Ingram was born at Paddock Grove, Boston, Lincolnshire, the son of a butcher,. After being educated at Laughton's Charity School and the free school in Wormgate (a street in Boston), he was apprenticed as a fourteen-year-old to town printer Joseph Clarke. When Ingram finished his training he moved to London where he worked as a journeyman printer.
In 1832 Ingram established his own printing and newsagents business in Nottingham, in partnership with his brother-in-law, Nathaniel Cooke. As a newsagent he noticed that when newspapers included woodcuts, their sales increased. He concluded that it would be possible to make a good profit from a magazine that included a large number of illustrations. However, it was to be a while before he could put this theory into practice. The newsagent business failed to make much progress until Ingram purchased the rights to a laxative known as Parr's Life Pills. The profits from marketing these pills provided the capital which enabled him to set up and publish The Illustrated London News.

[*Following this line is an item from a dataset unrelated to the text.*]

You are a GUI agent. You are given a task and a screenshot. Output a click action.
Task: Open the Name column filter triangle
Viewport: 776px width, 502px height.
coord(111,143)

The Illustrated London News
Ingram moved back to London and after discussing the matter with his friend, Mark Lemon, the editor of Punch, he decided to start his own magazine - The Illustrated London News. The first edition appeared on 14 May 1842. Costing sixpence, the magazine had sixteen pages and thirty-two woodcuts and targeted a broadly middle class readership. It included pictures of the war in Afghanistan, a train crash in France, a steam-boat explosionmm in Canada and a fancy dress ball at Buckingham Palace. That pictorials were viewed as being as important as text for reporting was clear from the first issue, which stated that the aim was to bring within the public grasp "... the very form and presence of events as they transpire; and whatever the broad and palpable delineations of wood engraving can achieve, will now be brought to bear upon every subject which attracts the attention of mankind".

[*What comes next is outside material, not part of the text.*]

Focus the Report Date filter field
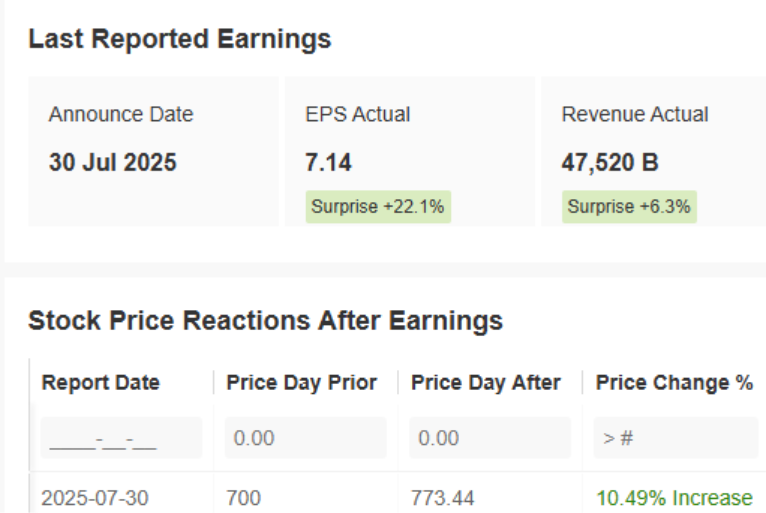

Ingram was a staunch Liberal who favoured social reform. He announced in The Illustrated London News that the concern of the magazine would be "with the English poor" and the "three essential elements of discussion with us will be the poor laws, the factory laws, and the working of the mining system". Despite arguing the case for social reform, the paper claimed to be non partisan. Its first editorial had stated, "We commence our political discourse by a disavowal of the unconquerable aversion to the name of Party." However, this may have been no more than a desire to gain the widest possible readership, because as time progressed the paper displayed its Whig inclination. It showed moderation and caution in its reportage and this extended to that of the Irish Famine, which was largely sympathetic even if not quite able to denounce the inadequacy of government policy or the ideas of prevailing economic or political orthodoxy. There was none of the overt negative stereotyping found in the most acerbic Punch cartoons. Overall there was an attitude that England had a responsibility towards the victims of what was largely interpreted as a natural disaster.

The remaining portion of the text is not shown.